(Supplied records begins)
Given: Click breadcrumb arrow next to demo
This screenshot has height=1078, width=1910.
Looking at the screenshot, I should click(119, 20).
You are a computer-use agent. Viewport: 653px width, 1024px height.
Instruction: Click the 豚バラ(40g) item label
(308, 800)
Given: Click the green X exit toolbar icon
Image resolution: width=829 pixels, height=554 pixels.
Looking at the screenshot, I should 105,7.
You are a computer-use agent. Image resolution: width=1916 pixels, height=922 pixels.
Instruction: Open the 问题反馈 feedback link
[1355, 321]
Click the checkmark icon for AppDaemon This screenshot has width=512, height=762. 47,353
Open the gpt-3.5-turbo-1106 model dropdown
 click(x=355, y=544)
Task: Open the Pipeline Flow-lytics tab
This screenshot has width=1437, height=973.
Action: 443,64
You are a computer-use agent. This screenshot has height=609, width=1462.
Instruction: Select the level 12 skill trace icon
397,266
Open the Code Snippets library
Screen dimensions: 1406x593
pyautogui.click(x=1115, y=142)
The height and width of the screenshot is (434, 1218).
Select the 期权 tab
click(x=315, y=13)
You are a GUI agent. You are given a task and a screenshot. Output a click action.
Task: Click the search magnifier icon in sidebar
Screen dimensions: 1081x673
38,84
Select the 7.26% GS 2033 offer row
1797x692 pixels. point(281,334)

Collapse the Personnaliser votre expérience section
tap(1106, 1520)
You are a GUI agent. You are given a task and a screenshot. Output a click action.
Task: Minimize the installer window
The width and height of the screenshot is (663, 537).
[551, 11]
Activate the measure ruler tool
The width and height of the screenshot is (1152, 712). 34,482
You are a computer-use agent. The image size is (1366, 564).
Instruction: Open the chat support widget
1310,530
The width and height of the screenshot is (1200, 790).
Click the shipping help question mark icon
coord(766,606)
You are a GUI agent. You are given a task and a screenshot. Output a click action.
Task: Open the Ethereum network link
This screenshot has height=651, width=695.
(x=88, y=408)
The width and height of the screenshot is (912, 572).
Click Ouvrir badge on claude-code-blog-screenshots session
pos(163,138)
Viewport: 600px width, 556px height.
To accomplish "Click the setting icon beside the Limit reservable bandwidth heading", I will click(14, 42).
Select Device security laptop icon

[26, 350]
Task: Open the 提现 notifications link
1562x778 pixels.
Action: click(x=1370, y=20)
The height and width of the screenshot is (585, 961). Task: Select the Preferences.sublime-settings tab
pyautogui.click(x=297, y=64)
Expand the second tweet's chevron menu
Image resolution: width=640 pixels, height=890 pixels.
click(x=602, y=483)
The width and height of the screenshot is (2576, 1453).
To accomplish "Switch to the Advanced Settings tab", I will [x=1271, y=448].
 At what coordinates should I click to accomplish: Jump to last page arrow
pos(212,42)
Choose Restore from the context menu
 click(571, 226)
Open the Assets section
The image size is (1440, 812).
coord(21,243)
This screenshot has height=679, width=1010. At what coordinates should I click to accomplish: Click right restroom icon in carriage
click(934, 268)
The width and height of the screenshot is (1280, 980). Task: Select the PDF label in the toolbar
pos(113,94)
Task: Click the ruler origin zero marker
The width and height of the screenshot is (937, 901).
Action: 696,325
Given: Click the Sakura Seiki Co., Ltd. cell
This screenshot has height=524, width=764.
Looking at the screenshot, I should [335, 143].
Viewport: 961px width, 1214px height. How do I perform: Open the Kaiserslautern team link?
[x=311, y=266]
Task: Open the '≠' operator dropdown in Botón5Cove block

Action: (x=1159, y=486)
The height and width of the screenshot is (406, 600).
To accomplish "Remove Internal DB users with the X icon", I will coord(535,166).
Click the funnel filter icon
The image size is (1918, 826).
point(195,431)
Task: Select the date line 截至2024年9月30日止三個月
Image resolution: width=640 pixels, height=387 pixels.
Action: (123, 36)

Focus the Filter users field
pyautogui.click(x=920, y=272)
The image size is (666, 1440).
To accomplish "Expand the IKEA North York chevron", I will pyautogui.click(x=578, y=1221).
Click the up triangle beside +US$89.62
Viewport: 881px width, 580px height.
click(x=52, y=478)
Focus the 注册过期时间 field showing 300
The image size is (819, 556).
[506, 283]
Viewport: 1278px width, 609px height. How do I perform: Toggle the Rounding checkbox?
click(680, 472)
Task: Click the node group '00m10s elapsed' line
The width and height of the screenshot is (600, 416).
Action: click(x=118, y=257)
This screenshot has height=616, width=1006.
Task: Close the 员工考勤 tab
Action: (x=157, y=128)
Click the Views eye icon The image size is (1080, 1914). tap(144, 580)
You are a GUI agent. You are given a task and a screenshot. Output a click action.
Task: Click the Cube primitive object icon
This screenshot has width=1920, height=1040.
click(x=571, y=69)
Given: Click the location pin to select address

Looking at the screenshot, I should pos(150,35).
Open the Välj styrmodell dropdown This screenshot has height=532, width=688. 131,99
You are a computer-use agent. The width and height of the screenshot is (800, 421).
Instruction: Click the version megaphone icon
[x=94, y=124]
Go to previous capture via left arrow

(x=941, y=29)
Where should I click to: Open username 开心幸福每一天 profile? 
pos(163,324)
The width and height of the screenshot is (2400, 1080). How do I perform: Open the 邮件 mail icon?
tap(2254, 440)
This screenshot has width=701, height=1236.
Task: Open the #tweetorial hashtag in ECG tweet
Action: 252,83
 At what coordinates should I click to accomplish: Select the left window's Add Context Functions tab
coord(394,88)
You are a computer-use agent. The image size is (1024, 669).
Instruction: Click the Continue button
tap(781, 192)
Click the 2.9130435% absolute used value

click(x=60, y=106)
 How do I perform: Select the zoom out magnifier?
(Supplied records ends)
A line belongs in the answer if it contains the word "chevron"; copy every such line from the data above.

## [Exercise solution]
Expand the second tweet's chevron menu
To accomplish "Expand the IKEA North York chevron", I will pyautogui.click(x=578, y=1221).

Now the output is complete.